■ **Task goal**
Could you print all of the data below again, exactly?

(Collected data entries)
━━━

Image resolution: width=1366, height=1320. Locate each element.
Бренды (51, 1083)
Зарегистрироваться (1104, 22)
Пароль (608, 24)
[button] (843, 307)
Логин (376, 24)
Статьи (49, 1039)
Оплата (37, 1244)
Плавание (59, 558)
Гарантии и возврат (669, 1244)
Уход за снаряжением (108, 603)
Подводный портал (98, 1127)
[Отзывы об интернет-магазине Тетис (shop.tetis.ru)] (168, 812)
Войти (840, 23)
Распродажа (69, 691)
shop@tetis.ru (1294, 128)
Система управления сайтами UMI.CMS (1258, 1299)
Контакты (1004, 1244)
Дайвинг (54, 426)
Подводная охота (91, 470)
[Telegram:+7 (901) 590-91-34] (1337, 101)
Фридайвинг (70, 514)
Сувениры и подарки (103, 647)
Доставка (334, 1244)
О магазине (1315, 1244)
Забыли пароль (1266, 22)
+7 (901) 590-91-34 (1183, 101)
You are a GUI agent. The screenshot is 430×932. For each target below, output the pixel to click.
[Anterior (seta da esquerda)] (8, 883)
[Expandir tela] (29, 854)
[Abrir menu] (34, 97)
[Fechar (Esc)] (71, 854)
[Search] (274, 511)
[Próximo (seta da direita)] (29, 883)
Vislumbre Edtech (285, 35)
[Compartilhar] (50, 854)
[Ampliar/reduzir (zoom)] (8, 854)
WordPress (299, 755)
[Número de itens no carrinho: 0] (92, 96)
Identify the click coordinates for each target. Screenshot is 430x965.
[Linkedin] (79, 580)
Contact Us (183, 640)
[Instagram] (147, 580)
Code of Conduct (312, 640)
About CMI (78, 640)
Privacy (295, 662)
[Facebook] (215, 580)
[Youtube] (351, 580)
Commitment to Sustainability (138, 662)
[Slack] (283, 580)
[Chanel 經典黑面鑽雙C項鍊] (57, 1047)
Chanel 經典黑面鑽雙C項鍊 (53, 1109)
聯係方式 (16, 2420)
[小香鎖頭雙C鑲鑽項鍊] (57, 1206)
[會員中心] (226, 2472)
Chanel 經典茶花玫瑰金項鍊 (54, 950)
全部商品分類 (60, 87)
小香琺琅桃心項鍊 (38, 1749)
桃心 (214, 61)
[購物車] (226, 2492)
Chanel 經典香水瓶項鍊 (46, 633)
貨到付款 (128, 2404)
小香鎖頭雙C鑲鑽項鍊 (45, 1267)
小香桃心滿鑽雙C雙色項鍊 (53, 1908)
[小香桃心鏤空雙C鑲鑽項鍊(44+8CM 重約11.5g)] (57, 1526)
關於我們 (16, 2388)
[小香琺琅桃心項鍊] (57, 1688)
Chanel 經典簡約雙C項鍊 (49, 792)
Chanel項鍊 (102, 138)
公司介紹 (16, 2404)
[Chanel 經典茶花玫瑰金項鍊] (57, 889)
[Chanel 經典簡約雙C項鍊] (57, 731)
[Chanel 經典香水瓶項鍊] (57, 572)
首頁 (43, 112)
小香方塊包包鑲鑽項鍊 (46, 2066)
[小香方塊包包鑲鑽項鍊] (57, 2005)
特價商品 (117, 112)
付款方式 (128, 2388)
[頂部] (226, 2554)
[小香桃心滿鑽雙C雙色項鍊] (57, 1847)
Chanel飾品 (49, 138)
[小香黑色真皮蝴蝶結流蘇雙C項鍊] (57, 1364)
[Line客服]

━━━

■ **Answer space**
Image resolution: width=1366, height=1320. Locate each element.
Бренды (51, 1083)
Зарегистрироваться (1104, 22)
Пароль (608, 24)
[button] (843, 307)
Логин (376, 24)
Статьи (49, 1039)
Оплата (37, 1244)
Плавание (59, 558)
Гарантии и возврат (669, 1244)
Уход за снаряжением (108, 603)
Подводный портал (98, 1127)
[Отзывы об интернет-магазине Тетис (shop.tetis.ru)] (168, 812)
Войти (840, 23)
Распродажа (69, 691)
shop@tetis.ru (1294, 128)
Система управления сайтами UMI.CMS (1258, 1299)
Контакты (1004, 1244)
Дайвинг (54, 426)
Подводная охота (91, 470)
[Telegram:+7 (901) 590-91-34] (1337, 101)
Фридайвинг (70, 514)
Сувениры и подарки (103, 647)
Доставка (334, 1244)
О магазине (1315, 1244)
Забыли пароль (1266, 22)
+7 (901) 590-91-34 (1183, 101)
You are a GUI agent. The screenshot is 430×932. For each target below, output the pixel to click.
[Anterior (seta da esquerda)] (8, 883)
[Expandir tela] (29, 854)
[Abrir menu] (34, 97)
[Fechar (Esc)] (71, 854)
[Search] (274, 511)
[Próximo (seta da direita)] (29, 883)
Vislumbre Edtech (285, 35)
[Compartilhar] (50, 854)
[Ampliar/reduzir (zoom)] (8, 854)
WordPress (299, 755)
[Número de itens no carrinho: 0] (92, 96)
Identify the click coordinates for each target. Screenshot is 430x965.
[Linkedin] (79, 580)
Contact Us (183, 640)
[Instagram] (147, 580)
Code of Conduct (312, 640)
About CMI (78, 640)
Privacy (295, 662)
[Facebook] (215, 580)
[Youtube] (351, 580)
Commitment to Sustainability (138, 662)
[Slack] (283, 580)
[Chanel 經典黑面鑽雙C項鍊] (57, 1047)
Chanel 經典黑面鑽雙C項鍊 (53, 1109)
聯係方式 (16, 2420)
[小香鎖頭雙C鑲鑽項鍊] (57, 1206)
[會員中心] (226, 2472)
Chanel 經典茶花玫瑰金項鍊 (54, 950)
全部商品分類 (60, 87)
小香琺琅桃心項鍊 (38, 1749)
桃心 (214, 61)
[購物車] (226, 2492)
Chanel 經典香水瓶項鍊 (46, 633)
貨到付款 (128, 2404)
小香鎖頭雙C鑲鑽項鍊 (45, 1267)
小香桃心滿鑽雙C雙色項鍊 (53, 1908)
[小香桃心鏤空雙C鑲鑽項鍊(44+8CM 重約11.5g)] (57, 1526)
關於我們 (16, 2388)
[小香琺琅桃心項鍊] (57, 1688)
Chanel 經典簡約雙C項鍊 (49, 792)
Chanel項鍊 (102, 138)
公司介紹 (16, 2404)
[Chanel 經典茶花玫瑰金項鍊] (57, 889)
[Chanel 經典簡約雙C項鍊] (57, 731)
[Chanel 經典香水瓶項鍊] (57, 572)
首頁 (43, 112)
小香方塊包包鑲鑽項鍊 (46, 2066)
[小香方塊包包鑲鑽項鍊] (57, 2005)
特價商品 (117, 112)
付款方式 (128, 2388)
[頂部] (226, 2554)
[小香桃心滿鑽雙C雙色項鍊] (57, 1847)
Chanel飾品 (49, 138)
[小香黑色真皮蝴蝶結流蘇雙C項鍊] (57, 1364)
[Line客服]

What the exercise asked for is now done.